Genes thuA and thuB in Sinorhizobium meliloti Rm1021 code for a major pathway for trehalose catabolism and are induced by trehalose but not by related structurally similar disaccharides like sucrose or maltose. S. meliloti strains mutated in either of these two genes were severely impaired in their ability to grow on trehalose as the sole source of carbon. ThuA and ThuB show no homology to any known enzymes in trehalose utilization. ThuA has similarity to proteins of unknown function in Mesorhizobium loti, Agrobacterium tumefaciens, and Brucella melitensis, and ThuB possesses homology to dehydrogenases containing the consensus motif AGKHVXCEKP. thuAB genes are expressed in bacteria growing on the root surface and in the infection threads but not in the symbiotic zone of the nodules. Even though thuA and thuB mutants were impaired in competitive colonization of Medicago sativa roots, these strains were more competitive than the wild-type Rml021 in infecting alfalfa roots and forming nitrogen-fixing nodules. Possible reasons for their increased competitiveness are discussed.

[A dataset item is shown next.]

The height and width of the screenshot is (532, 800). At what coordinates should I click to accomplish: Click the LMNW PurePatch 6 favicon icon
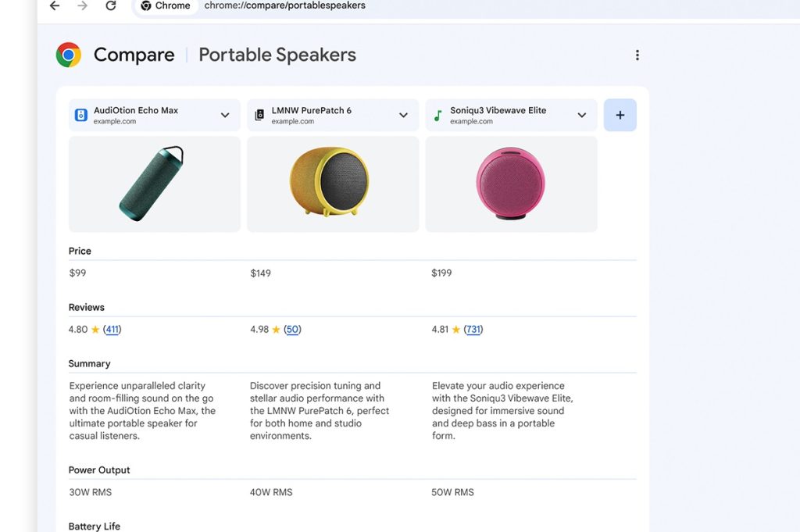tap(259, 116)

Redundancy in periplasmic binding protein-dependent transport systems for trehalose, sucrose, and maltose in Sinorhizobium meliloti.

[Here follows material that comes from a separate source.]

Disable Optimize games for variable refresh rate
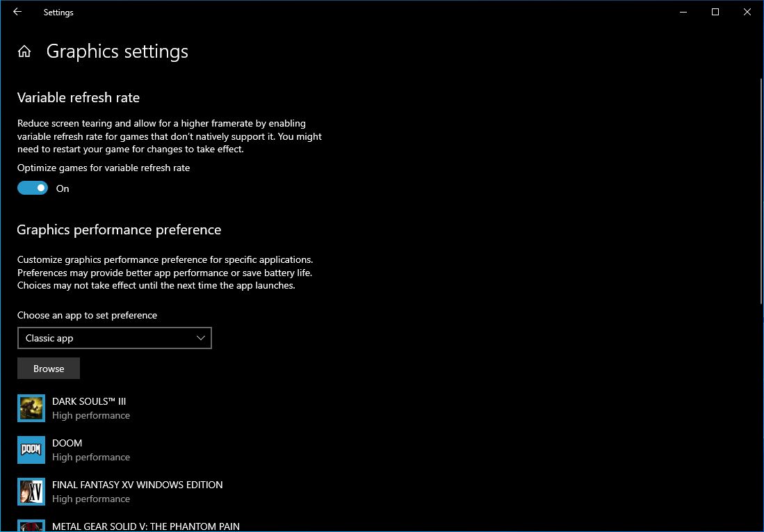tap(32, 188)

We have identified a cluster of six genes involved in trehalose transport and utilization (thu) in Sinorhizobium meliloti. Four of these genes, thuE, -F, -G, and -K, were found to encode components of a binding protein-dependent trehalose/maltose/sucrose ABC transporter. Their deduced gene products comprise a trehalose/maltose-binding protein (ThuE), two integral membrane proteins (ThuF and ThuG), and an ATP-binding protein (ThuK). In addition, a putative regulatory protein (ThuR) was found divergently transcribed from the thuEFGK operon. When the thuE locus was inactivated by gene replacement, the resulting S. meliloti strain was impaired in its ability to grow on trehalose, and a significant retardation in growth was seen on maltose as well. The wild type and the thuE mutant were indistinguishable for growth on glucose and sucrose. This suggested a possible overlap in function of the thuEFGK operon with the aglEFGAK operon, which was identified as a binding protein-dependent ATP-binding transport system for sucrose, maltose, and trehalose. The K(m)s for trehalose transport were 8 +/- 1 nM and 55 +/- 5 nM in the uninduced and induced cultures, respectively. Transport and growth experiments using mutants impaired in either or both of these transport systems show that these systems form the major transport systems for trehalose, maltose, and sucrose. By using a thuE'-lacZ fusion, we show that thuE is induced only by trehalose and not by cellobiose, glucose, maltopentaose, maltose, mannitol, or sucrose, suggesting that the thuEFGK system is primarily targeted toward trehalose. The aglEFGAK operon, on the other hand, is induced primarily by sucrose and to a lesser extent by trehalose. Tests for root colonization, nodulation, and nitrogen fixation suggest that uptake of disaccharides can be critical for colonization of alfalfa roots but is not important for nodulation and nitrogen fixation per se.